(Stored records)
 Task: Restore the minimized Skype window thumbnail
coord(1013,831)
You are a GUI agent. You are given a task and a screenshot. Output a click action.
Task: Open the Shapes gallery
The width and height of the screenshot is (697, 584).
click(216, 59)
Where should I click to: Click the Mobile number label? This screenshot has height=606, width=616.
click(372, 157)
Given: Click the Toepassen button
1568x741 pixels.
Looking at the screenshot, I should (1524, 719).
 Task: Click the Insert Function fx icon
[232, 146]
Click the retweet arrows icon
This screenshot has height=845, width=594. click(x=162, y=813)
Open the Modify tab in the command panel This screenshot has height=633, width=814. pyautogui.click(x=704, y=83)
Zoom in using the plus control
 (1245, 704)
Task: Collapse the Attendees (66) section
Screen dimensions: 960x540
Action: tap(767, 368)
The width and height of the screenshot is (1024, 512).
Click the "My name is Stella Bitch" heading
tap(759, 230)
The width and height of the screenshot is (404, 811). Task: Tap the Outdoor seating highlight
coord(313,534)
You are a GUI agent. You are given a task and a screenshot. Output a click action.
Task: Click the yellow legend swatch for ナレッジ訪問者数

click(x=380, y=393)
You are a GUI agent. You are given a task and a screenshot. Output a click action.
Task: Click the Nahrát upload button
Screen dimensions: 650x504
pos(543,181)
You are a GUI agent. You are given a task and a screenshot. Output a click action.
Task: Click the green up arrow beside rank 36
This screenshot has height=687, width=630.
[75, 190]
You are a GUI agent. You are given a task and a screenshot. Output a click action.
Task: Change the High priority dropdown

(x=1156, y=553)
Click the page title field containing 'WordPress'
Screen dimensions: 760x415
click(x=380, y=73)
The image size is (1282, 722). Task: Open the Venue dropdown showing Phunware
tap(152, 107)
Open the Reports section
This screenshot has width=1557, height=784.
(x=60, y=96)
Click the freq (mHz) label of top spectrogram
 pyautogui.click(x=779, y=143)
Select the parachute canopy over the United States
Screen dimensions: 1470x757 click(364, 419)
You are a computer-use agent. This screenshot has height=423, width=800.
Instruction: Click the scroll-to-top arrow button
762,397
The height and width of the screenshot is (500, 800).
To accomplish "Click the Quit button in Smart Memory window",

**Your assignment:** Please output an exact copy of the lines above, from the opening line of the data down to the line that contains "Task: Click the Nahrát upload button".

**Solution to this problem:**
 Task: Restore the minimized Skype window thumbnail
coord(1013,831)
You are a GUI agent. You are given a task and a screenshot. Output a click action.
Task: Open the Shapes gallery
The width and height of the screenshot is (697, 584).
click(216, 59)
Where should I click to: Click the Mobile number label? This screenshot has height=606, width=616.
click(372, 157)
Given: Click the Toepassen button
1568x741 pixels.
Looking at the screenshot, I should (1524, 719).
 Task: Click the Insert Function fx icon
[232, 146]
Click the retweet arrows icon
This screenshot has height=845, width=594. click(x=162, y=813)
Open the Modify tab in the command panel This screenshot has height=633, width=814. pyautogui.click(x=704, y=83)
Zoom in using the plus control
 (1245, 704)
Task: Collapse the Attendees (66) section
Screen dimensions: 960x540
Action: tap(767, 368)
The width and height of the screenshot is (1024, 512).
Click the "My name is Stella Bitch" heading
tap(759, 230)
The width and height of the screenshot is (404, 811). Task: Tap the Outdoor seating highlight
coord(313,534)
You are a GUI agent. You are given a task and a screenshot. Output a click action.
Task: Click the yellow legend swatch for ナレッジ訪問者数

click(x=380, y=393)
You are a GUI agent. You are given a task and a screenshot. Output a click action.
Task: Click the Nahrát upload button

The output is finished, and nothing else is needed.